PROBLEMS ::
A - Reproduce everything from "Like Benedict, he" down to "for papal resignations." in the passage on papal resignations.
B - Write what follows the last sentence of the passage on papal resignations.

>> start DOCUMENT EXTRACT

As a Jew, this does not affect me directly, but I find it interesting to note the focus people have been putting on the last abdication, involving the various popes and antipopes of the Western Schism six centuries ago, a bit misleading.
Rather, people seeking to understand this event should look at the resignation of Celestine V in 1294 for guidance.
Celestine V’s papacy lasted from July to December 1294.
His election took place after a two-year hiatus and the cardinals elected a hermit to the pontifical office in desperation.
Like Benedict, he was supposed to be a caretaker pope while the real internal disputes were resolved.
One of the few real accomplishments of Celestine’s pontificate was the restoration of Pope Gregory X’s conclave system for electing popes.
It has been used ever since and has largely been successful in avoiding the crises that led to his election in the first place.
The Western Schism, ending in the early 1400s, was the result of an entirely different set of problems caused more by the French kings than by any internal Church division.
What is less well known is that Celestine formalized the rules for papal resignations.

>> end DOCUMENT EXTRACT
>> start SUPPLIED MATERIAL

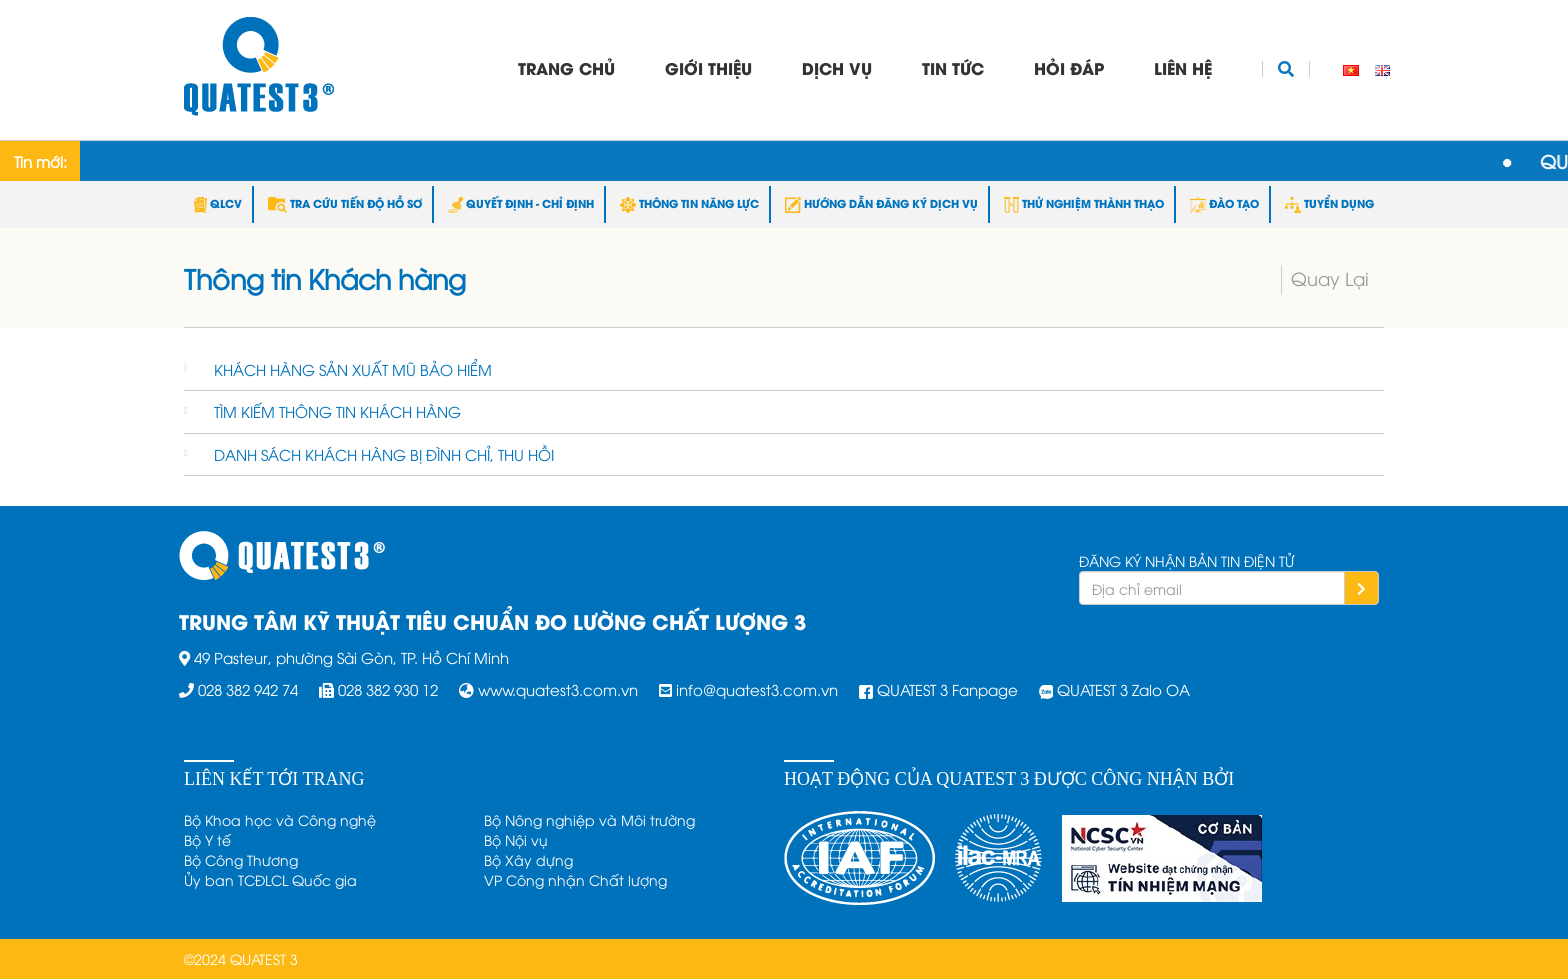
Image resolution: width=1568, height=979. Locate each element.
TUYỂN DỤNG (1329, 203)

>> end SUPPLIED MATERIAL

ANSWERS IN ORDER ::
A -
Like Benedict, he was supposed to be a caretaker pope while the real internal disputes were resolved.
One of the few real accomplishments of Celestine’s pontificate was the restoration of Pope Gregory X’s conclave system for electing popes.
It has been used ever since and has largely been successful in avoiding the crises that led to his election in the first place.
The Western Schism, ending in the early 1400s, was the result of an entirely different set of problems caused more by the French kings than by any internal Church division.
What is less well known is that Celestine formalized the rules for papal resignations.

B -
While yes, he did this in part because he realized he had no power to use the pontiff’s office for positive change, he also realized that he needed a graceful exit that would leave the path to succession clear.
As he resigned, he cited a desire for a “stainless conscience” because he knew that staying in Rome would mean doing things he disapproved of but unscrupulous cardinals, such as the one who would later be elected pope as Boniface VIII, would do in his name.
In effect, he refused to be held accountable for actions over which he had no control.
Celestine also cited the “deficiencies in his own physical strength” since he was 79 at his election.
The present pontiff has in fact cited both of those as causes for his resignation.
However, literature has not been kind to Celestine, occasionally charging him with cowardice.
Dante placed him head downward in a hole in hell in his Inferno in part because he opened the way for the abuses of Boniface’s papacy and the “Babylonian Captivity” that moved the papal see to Avignon.
This placement has unjustly colored much of the subsequent historical commentary.
Instead, Celestine should be seen as making the best of a bad situation and a model for Benedict’s graceful exit.